*WORK TO DO*.
Copy these lines out again, changing every "Home" to "Start" and keeping everything else the same.

*RECORDED INFORMATION*.
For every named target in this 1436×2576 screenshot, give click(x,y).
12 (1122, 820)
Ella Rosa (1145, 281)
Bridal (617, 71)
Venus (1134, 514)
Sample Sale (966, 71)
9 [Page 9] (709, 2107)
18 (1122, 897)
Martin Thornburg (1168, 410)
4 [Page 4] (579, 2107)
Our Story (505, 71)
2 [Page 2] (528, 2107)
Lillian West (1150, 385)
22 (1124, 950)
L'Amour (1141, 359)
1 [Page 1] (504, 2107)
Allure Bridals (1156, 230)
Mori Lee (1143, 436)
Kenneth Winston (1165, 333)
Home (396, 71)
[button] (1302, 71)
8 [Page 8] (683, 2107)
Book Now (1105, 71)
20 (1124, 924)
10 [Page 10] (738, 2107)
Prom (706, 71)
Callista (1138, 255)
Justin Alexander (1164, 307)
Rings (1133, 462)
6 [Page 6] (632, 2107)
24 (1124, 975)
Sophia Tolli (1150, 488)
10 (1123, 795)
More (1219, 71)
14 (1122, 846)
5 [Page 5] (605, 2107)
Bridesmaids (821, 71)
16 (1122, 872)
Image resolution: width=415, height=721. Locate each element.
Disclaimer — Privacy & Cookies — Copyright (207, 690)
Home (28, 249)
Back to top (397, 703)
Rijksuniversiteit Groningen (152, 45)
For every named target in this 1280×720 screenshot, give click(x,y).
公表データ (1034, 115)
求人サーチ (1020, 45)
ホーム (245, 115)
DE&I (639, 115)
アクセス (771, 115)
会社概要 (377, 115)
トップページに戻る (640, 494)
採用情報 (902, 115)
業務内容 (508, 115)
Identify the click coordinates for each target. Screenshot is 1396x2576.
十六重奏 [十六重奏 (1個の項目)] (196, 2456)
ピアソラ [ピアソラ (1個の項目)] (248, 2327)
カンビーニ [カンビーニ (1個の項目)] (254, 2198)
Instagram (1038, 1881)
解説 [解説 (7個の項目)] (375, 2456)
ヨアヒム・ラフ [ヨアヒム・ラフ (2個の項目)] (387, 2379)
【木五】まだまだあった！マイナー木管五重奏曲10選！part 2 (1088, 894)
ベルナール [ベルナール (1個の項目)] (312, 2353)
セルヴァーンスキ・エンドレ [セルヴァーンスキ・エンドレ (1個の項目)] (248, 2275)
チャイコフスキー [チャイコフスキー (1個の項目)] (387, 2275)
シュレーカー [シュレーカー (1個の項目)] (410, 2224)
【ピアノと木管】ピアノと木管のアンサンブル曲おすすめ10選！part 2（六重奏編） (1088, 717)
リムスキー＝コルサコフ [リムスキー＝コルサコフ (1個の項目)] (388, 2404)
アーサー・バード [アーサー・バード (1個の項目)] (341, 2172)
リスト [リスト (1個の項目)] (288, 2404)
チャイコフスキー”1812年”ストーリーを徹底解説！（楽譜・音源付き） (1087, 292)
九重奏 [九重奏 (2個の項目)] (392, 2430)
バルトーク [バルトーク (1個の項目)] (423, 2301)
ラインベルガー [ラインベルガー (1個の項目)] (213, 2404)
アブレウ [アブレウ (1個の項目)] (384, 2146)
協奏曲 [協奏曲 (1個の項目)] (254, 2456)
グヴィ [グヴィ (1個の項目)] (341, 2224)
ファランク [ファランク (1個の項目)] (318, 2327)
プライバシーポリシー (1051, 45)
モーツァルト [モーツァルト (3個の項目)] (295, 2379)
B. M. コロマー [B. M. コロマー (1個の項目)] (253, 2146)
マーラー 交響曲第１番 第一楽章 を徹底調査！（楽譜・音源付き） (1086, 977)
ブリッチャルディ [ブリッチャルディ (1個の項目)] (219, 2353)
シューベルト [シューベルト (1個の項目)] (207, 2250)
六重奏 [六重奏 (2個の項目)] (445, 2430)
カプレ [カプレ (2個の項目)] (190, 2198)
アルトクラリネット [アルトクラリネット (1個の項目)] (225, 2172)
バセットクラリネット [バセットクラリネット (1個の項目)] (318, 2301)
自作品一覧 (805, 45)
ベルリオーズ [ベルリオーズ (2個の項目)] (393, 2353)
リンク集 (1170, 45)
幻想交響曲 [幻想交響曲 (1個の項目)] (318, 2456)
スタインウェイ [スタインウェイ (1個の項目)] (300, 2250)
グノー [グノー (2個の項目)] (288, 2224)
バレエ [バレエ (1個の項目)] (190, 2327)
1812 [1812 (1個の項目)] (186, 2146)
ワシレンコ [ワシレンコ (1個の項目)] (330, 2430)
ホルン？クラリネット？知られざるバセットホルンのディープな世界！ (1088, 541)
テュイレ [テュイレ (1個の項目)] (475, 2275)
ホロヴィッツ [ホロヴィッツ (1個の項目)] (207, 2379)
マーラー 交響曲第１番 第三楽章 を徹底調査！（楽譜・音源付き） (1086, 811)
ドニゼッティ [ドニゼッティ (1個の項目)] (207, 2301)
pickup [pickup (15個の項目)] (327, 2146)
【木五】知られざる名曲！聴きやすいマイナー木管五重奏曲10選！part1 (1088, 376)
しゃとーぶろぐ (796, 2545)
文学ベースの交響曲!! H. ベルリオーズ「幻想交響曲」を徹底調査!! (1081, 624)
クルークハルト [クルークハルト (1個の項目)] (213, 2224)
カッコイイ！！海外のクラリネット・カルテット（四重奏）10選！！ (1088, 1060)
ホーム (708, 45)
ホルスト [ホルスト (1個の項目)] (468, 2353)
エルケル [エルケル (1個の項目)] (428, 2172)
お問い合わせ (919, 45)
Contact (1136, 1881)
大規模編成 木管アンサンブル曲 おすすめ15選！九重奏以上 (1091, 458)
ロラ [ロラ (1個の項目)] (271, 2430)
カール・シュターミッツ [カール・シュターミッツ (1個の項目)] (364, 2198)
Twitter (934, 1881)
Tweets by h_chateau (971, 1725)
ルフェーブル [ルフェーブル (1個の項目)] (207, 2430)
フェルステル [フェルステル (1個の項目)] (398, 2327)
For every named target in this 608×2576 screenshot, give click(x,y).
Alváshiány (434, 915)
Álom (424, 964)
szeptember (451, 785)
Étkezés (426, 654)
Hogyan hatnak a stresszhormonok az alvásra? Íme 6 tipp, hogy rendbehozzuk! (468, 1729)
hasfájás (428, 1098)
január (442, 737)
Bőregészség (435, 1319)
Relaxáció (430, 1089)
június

*FINISHED EXERCISE*.
For every named target in this 1436×2576 screenshot, give click(x,y).
12 (1122, 820)
Ella Rosa (1145, 281)
Bridal (617, 71)
Venus (1134, 514)
Sample Sale (966, 71)
9 [Page 9] (709, 2107)
18 (1122, 897)
Martin Thornburg (1168, 410)
4 [Page 4] (579, 2107)
Our Story (505, 71)
2 [Page 2] (528, 2107)
Lillian West (1150, 385)
22 (1124, 950)
L'Amour (1141, 359)
1 [Page 1] (504, 2107)
Allure Bridals (1156, 230)
Mori Lee (1143, 436)
Kenneth Winston (1165, 333)
Start (396, 71)
[button] (1302, 71)
8 [Page 8] (683, 2107)
Book Now (1105, 71)
20 (1124, 924)
10 [Page 10] (738, 2107)
Prom (706, 71)
Callista (1138, 255)
Justin Alexander (1164, 307)
Rings (1133, 462)
6 [Page 6] (632, 2107)
24 (1124, 975)
Sophia Tolli (1150, 488)
10 (1123, 795)
More (1219, 71)
14 (1122, 846)
5 [Page 5] (605, 2107)
Bridesmaids (821, 71)
16 (1122, 872)
Image resolution: width=415, height=721. Locate each element.
Disclaimer — Privacy & Cookies — Copyright (207, 690)
Start (28, 249)
Back to top (397, 703)
Rijksuniversiteit Groningen (152, 45)
For every named target in this 1280×720 screenshot, give click(x,y).
公表データ (1034, 115)
求人サーチ (1020, 45)
ホーム (245, 115)
DE&I (639, 115)
アクセス (771, 115)
会社概要 (377, 115)
トップページに戻る (640, 494)
採用情報 (902, 115)
業務内容 (508, 115)
Identify the click coordinates for each target. Screenshot is 1396x2576.
十六重奏 [十六重奏 (1個の項目)] (196, 2456)
ピアソラ [ピアソラ (1個の項目)] (248, 2327)
カンビーニ [カンビーニ (1個の項目)] (254, 2198)
Instagram (1038, 1881)
解説 [解説 (7個の項目)] (375, 2456)
ヨアヒム・ラフ [ヨアヒム・ラフ (2個の項目)] (387, 2379)
【木五】まだまだあった！マイナー木管五重奏曲10選！part 2 (1088, 894)
ベルナール [ベルナール (1個の項目)] (312, 2353)
セルヴァーンスキ・エンドレ [セルヴァーンスキ・エンドレ (1個の項目)] (248, 2275)
チャイコフスキー [チャイコフスキー (1個の項目)] (387, 2275)
シュレーカー [シュレーカー (1個の項目)] (410, 2224)
【ピアノと木管】ピアノと木管のアンサンブル曲おすすめ10選！part 2（六重奏編） (1088, 717)
リムスキー＝コルサコフ [リムスキー＝コルサコフ (1個の項目)] (388, 2404)
アーサー・バード [アーサー・バード (1個の項目)] (341, 2172)
リスト [リスト (1個の項目)] (288, 2404)
チャイコフスキー”1812年”ストーリーを徹底解説！（楽譜・音源付き） (1087, 292)
九重奏 [九重奏 (2個の項目)] (392, 2430)
バルトーク [バルトーク (1個の項目)] (423, 2301)
ラインベルガー [ラインベルガー (1個の項目)] (213, 2404)
アブレウ [アブレウ (1個の項目)] (384, 2146)
協奏曲 [協奏曲 (1個の項目)] (254, 2456)
グヴィ [グヴィ (1個の項目)] (341, 2224)
ファランク [ファランク (1個の項目)] (318, 2327)
プライバシーポリシー (1051, 45)
モーツァルト [モーツァルト (3個の項目)] (295, 2379)
B. M. コロマー [B. M. コロマー (1個の項目)] (253, 2146)
マーラー 交響曲第１番 第一楽章 を徹底調査！（楽譜・音源付き） (1086, 977)
ブリッチャルディ [ブリッチャルディ (1個の項目)] (219, 2353)
シューベルト [シューベルト (1個の項目)] (207, 2250)
六重奏 [六重奏 (2個の項目)] (445, 2430)
カプレ [カプレ (2個の項目)] (190, 2198)
アルトクラリネット [アルトクラリネット (1個の項目)] (225, 2172)
バセットクラリネット [バセットクラリネット (1個の項目)] (318, 2301)
自作品一覧 (805, 45)
ベルリオーズ [ベルリオーズ (2個の項目)] (393, 2353)
リンク集 (1170, 45)
幻想交響曲 [幻想交響曲 (1個の項目)] (318, 2456)
スタインウェイ [スタインウェイ (1個の項目)] (300, 2250)
グノー [グノー (2個の項目)] (288, 2224)
バレエ [バレエ (1個の項目)] (190, 2327)
1812 [1812 (1個の項目)] (186, 2146)
ワシレンコ [ワシレンコ (1個の項目)] (330, 2430)
ホルン？クラリネット？知られざるバセットホルンのディープな世界！ (1088, 541)
テュイレ [テュイレ (1個の項目)] (475, 2275)
ホロヴィッツ [ホロヴィッツ (1個の項目)] (207, 2379)
マーラー 交響曲第１番 第三楽章 を徹底調査！（楽譜・音源付き） (1086, 811)
ドニゼッティ [ドニゼッティ (1個の項目)] (207, 2301)
pickup [pickup (15個の項目)] (327, 2146)
【木五】知られざる名曲！聴きやすいマイナー木管五重奏曲10選！part1 (1088, 376)
しゃとーぶろぐ (796, 2545)
文学ベースの交響曲!! H. ベルリオーズ「幻想交響曲」を徹底調査!! (1081, 624)
クルークハルト [クルークハルト (1個の項目)] (213, 2224)
カッコイイ！！海外のクラリネット・カルテット（四重奏）10選！！ (1088, 1060)
ホーム (708, 45)
ホルスト [ホルスト (1個の項目)] (468, 2353)
エルケル [エルケル (1個の項目)] (428, 2172)
お問い合わせ (919, 45)
Contact (1136, 1881)
大規模編成 木管アンサンブル曲 おすすめ15選！九重奏以上 (1091, 458)
ロラ [ロラ (1個の項目)] (271, 2430)
カール・シュターミッツ [カール・シュターミッツ (1個の項目)] (364, 2198)
Twitter (934, 1881)
Tweets by h_chateau (971, 1725)
ルフェーブル [ルフェーブル (1個の項目)] (207, 2430)
フェルステル [フェルステル (1個の項目)] (398, 2327)
For every named target in this 608×2576 screenshot, give click(x,y).
Alváshiány (434, 915)
Álom (424, 964)
szeptember (451, 785)
Étkezés (426, 654)
Hogyan hatnak a stresszhormonok az alvásra? Íme 6 tipp, hogy rendbehozzuk! (468, 1729)
hasfájás (428, 1098)
január (442, 737)
Bőregészség (435, 1319)
Relaxáció (430, 1089)
június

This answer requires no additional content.